Goal of the exercise = Rewrite the stretch of the listing from the line containing "Task: Select the MA5:41.483 legend entry" through the line containing "point(347,55)", swapping "Screen dimensions" for "Display size" and keeping everything else unchanged.

[begin Extracted entries]

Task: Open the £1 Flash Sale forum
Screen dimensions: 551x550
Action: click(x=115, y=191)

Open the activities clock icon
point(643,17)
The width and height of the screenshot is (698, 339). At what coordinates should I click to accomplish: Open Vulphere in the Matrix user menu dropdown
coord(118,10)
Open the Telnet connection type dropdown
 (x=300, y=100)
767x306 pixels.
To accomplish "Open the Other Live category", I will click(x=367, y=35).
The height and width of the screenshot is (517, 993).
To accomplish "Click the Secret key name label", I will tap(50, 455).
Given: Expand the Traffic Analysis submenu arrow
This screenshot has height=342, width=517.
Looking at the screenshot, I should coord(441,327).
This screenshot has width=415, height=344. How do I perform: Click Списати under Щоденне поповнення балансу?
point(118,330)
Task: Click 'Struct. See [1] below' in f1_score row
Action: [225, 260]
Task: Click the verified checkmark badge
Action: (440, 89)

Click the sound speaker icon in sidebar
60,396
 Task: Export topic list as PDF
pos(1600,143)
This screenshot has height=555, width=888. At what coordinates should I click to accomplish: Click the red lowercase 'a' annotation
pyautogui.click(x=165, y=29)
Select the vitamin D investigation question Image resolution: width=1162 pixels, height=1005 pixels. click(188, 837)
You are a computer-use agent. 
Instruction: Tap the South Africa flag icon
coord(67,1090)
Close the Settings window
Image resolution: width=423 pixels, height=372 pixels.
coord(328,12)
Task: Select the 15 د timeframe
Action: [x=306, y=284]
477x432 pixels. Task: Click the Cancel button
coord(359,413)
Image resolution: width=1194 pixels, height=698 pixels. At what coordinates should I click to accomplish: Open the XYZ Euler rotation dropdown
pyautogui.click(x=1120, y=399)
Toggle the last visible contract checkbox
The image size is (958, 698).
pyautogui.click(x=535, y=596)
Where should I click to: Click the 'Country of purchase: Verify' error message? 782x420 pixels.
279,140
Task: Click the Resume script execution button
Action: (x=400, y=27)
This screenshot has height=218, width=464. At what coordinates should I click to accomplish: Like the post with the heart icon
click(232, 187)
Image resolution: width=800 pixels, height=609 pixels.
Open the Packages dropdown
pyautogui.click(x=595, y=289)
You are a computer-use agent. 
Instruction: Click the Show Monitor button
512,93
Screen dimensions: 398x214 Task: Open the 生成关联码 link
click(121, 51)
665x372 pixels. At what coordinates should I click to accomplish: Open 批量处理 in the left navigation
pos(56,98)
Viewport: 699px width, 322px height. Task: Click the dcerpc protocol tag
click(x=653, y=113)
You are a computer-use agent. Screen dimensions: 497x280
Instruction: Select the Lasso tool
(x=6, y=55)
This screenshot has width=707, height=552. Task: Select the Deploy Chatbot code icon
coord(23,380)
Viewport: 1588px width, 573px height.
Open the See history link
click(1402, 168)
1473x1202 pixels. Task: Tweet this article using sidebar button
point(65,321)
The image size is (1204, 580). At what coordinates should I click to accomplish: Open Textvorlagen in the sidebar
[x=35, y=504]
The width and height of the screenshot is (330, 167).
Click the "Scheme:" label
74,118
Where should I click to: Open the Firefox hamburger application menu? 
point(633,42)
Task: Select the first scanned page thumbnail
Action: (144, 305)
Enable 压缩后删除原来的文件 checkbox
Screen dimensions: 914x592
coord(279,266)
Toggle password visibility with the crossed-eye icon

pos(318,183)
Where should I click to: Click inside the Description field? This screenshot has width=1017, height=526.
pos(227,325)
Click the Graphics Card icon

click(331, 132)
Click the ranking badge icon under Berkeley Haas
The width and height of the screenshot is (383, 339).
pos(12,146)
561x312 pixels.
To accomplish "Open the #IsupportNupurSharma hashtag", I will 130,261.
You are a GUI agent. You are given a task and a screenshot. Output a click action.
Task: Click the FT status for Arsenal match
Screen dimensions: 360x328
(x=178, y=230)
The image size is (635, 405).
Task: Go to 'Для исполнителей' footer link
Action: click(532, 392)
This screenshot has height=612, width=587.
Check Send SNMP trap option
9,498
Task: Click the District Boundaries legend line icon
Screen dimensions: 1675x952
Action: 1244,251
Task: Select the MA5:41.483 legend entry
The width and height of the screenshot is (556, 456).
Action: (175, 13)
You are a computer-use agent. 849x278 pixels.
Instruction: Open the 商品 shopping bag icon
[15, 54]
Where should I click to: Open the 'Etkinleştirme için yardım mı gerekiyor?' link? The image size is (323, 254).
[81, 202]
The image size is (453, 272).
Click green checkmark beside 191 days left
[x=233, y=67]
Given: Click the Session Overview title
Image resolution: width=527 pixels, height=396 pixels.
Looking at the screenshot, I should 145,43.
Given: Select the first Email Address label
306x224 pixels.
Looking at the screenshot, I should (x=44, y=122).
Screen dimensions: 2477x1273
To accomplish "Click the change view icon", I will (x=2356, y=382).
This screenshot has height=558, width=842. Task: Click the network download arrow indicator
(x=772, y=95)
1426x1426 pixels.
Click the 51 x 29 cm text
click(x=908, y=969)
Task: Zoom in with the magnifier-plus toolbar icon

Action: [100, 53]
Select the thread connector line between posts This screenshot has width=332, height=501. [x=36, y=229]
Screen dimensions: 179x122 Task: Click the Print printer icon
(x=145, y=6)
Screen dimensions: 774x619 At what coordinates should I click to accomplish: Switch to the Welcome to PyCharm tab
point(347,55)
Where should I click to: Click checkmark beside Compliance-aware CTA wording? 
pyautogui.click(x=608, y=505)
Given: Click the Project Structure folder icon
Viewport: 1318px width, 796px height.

[end Extracted entries]

The reply =
Task: Select the MA5:41.483 legend entry
The width and height of the screenshot is (556, 456).
Action: (175, 13)
You are a computer-use agent. 849x278 pixels.
Instruction: Open the 商品 shopping bag icon
[15, 54]
Where should I click to: Open the 'Etkinleştirme için yardım mı gerekiyor?' link? The image size is (323, 254).
[81, 202]
The image size is (453, 272).
Click green checkmark beside 191 days left
[x=233, y=67]
Given: Click the Session Overview title
Image resolution: width=527 pixels, height=396 pixels.
Looking at the screenshot, I should 145,43.
Given: Select the first Email Address label
306x224 pixels.
Looking at the screenshot, I should (x=44, y=122).
Display size: 2477x1273
To accomplish "Click the change view icon", I will (x=2356, y=382).
This screenshot has height=558, width=842. Task: Click the network download arrow indicator
(x=772, y=95)
1426x1426 pixels.
Click the 51 x 29 cm text
click(x=908, y=969)
Task: Zoom in with the magnifier-plus toolbar icon

Action: [100, 53]
Select the thread connector line between posts This screenshot has width=332, height=501. [x=36, y=229]
Display size: 179x122 Task: Click the Print printer icon
(x=145, y=6)
Display size: 774x619 At what coordinates should I click to accomplish: Switch to the Welcome to PyCharm tab
point(347,55)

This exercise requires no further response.